[Records of locating words and elements]
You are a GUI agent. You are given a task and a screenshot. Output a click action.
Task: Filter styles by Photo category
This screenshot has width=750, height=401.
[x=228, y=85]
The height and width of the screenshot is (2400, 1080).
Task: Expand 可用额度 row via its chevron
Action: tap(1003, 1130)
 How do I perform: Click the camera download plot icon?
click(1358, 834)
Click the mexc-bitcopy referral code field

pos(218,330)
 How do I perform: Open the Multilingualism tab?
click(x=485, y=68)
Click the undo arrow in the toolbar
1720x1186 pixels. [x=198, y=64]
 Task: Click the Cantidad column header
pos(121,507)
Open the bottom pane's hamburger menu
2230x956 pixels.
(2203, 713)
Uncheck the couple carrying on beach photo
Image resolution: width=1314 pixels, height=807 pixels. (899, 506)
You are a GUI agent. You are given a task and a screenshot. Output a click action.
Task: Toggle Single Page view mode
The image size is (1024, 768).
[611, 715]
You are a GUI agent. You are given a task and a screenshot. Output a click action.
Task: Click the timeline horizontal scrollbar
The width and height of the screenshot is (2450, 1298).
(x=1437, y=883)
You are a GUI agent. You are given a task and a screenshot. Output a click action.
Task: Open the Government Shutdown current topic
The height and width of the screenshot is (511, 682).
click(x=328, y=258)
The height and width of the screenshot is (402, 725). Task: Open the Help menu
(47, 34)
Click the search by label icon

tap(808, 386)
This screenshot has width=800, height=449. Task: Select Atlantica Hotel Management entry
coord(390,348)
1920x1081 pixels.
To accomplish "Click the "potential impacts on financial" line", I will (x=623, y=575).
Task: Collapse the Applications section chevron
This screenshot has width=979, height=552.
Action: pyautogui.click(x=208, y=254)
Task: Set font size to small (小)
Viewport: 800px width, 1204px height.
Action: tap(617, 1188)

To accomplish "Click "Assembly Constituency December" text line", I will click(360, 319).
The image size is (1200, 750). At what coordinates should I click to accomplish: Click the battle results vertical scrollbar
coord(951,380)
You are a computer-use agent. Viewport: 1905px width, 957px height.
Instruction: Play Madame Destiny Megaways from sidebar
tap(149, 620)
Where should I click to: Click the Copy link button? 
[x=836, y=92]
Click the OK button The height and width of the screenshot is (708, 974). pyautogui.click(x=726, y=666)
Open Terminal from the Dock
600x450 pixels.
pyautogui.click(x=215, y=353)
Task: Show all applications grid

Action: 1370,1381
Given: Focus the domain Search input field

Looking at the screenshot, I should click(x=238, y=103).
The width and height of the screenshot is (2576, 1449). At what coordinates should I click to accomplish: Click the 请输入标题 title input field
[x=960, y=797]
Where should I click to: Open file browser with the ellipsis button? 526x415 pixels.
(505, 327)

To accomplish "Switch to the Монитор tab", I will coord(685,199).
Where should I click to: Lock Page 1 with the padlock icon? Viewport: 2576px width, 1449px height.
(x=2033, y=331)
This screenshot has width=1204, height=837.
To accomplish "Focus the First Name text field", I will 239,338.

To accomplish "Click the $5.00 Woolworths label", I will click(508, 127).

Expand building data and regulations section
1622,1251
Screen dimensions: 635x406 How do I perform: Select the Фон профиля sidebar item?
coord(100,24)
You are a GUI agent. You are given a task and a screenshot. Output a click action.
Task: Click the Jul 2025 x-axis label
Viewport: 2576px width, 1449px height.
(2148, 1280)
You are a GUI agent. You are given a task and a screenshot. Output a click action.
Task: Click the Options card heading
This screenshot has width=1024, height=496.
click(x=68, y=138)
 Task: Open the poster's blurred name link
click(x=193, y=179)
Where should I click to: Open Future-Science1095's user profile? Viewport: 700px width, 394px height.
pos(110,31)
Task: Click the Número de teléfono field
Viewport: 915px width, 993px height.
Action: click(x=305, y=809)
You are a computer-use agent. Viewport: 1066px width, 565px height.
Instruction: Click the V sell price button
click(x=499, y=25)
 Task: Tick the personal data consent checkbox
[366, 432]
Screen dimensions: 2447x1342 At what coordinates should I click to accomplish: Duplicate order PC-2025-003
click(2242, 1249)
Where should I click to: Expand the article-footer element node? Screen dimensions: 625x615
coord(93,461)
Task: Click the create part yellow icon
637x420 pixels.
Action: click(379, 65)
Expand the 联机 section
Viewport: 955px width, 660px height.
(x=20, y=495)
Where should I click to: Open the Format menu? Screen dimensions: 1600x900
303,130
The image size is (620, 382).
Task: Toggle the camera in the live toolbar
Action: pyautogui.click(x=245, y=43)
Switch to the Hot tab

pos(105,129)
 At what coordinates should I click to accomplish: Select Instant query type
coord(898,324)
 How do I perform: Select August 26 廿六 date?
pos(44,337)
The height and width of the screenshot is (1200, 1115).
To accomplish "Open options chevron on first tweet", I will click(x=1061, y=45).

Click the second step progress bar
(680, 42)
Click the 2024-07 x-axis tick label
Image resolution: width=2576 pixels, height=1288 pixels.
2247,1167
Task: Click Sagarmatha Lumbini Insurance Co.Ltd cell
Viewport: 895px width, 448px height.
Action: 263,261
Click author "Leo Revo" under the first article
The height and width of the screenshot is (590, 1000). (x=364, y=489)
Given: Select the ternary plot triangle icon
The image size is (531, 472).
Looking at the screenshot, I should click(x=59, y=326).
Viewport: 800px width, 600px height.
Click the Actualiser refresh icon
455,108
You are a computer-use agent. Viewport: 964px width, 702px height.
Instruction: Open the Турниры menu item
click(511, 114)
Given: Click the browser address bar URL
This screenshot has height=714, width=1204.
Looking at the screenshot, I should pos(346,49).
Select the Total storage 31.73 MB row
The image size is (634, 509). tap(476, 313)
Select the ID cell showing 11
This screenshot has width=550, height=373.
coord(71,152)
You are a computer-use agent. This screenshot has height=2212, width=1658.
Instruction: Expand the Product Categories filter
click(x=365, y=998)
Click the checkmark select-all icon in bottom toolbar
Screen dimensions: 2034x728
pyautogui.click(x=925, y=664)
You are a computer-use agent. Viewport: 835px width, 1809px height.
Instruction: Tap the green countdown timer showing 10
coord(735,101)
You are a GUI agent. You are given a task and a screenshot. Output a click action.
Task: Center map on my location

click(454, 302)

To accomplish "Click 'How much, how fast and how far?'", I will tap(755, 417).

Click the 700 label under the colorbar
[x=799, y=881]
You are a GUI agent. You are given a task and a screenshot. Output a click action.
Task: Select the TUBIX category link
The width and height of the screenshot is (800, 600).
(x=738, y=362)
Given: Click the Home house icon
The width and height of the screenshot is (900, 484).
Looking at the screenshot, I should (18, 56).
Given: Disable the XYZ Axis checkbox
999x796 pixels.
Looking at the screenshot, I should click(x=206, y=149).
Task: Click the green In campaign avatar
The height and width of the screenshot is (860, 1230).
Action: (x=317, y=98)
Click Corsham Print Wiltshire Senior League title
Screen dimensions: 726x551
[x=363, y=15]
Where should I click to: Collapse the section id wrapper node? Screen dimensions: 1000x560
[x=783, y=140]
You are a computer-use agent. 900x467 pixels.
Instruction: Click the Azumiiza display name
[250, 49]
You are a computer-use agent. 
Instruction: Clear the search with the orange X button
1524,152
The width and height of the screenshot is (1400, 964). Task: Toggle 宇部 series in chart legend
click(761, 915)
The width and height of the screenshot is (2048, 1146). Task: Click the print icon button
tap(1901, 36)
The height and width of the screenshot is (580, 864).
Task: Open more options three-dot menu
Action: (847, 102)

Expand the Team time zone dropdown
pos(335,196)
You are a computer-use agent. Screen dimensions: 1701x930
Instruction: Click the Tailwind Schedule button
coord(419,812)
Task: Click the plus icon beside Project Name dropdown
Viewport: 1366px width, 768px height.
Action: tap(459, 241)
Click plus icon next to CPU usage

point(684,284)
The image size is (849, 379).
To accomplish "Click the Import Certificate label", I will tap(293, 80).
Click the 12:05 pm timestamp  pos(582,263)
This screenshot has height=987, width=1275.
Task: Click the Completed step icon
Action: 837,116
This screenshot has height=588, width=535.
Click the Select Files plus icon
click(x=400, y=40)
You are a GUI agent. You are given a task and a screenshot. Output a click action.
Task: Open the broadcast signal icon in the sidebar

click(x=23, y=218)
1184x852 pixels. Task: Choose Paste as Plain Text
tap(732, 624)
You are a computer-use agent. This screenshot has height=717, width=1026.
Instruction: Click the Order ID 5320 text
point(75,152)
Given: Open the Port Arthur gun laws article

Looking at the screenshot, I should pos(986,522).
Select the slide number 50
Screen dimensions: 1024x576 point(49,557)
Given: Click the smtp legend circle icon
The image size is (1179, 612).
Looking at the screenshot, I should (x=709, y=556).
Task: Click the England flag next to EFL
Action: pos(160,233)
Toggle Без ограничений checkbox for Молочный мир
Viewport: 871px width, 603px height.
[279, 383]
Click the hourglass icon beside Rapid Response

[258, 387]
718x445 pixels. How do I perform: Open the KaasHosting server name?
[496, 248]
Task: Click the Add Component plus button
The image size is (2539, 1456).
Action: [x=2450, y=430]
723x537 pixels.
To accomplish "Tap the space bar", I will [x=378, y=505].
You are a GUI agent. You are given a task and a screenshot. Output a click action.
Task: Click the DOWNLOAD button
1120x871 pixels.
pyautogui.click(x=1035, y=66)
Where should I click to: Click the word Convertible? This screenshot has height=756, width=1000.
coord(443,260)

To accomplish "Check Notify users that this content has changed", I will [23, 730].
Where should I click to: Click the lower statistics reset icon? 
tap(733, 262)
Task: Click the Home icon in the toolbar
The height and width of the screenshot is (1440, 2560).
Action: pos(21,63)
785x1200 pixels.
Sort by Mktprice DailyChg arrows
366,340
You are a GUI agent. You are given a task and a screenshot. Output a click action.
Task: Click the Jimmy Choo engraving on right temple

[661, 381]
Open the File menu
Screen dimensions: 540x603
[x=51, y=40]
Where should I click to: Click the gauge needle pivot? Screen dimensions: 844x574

What the exercise asks:
Retype the entries word for word, beginning at the line that contains "The height and width of the screenshot is (402, 725)." and stopping after the line that contains "Action: tap(617, 1188)".

Exercise output:
The height and width of the screenshot is (402, 725). Task: Open the Help menu
(47, 34)
Click the search by label icon

tap(808, 386)
This screenshot has width=800, height=449. Task: Select Atlantica Hotel Management entry
coord(390,348)
1920x1081 pixels.
To accomplish "Click the "potential impacts on financial" line", I will (x=623, y=575).
Task: Collapse the Applications section chevron
This screenshot has width=979, height=552.
Action: pyautogui.click(x=208, y=254)
Task: Set font size to small (小)
Viewport: 800px width, 1204px height.
Action: tap(617, 1188)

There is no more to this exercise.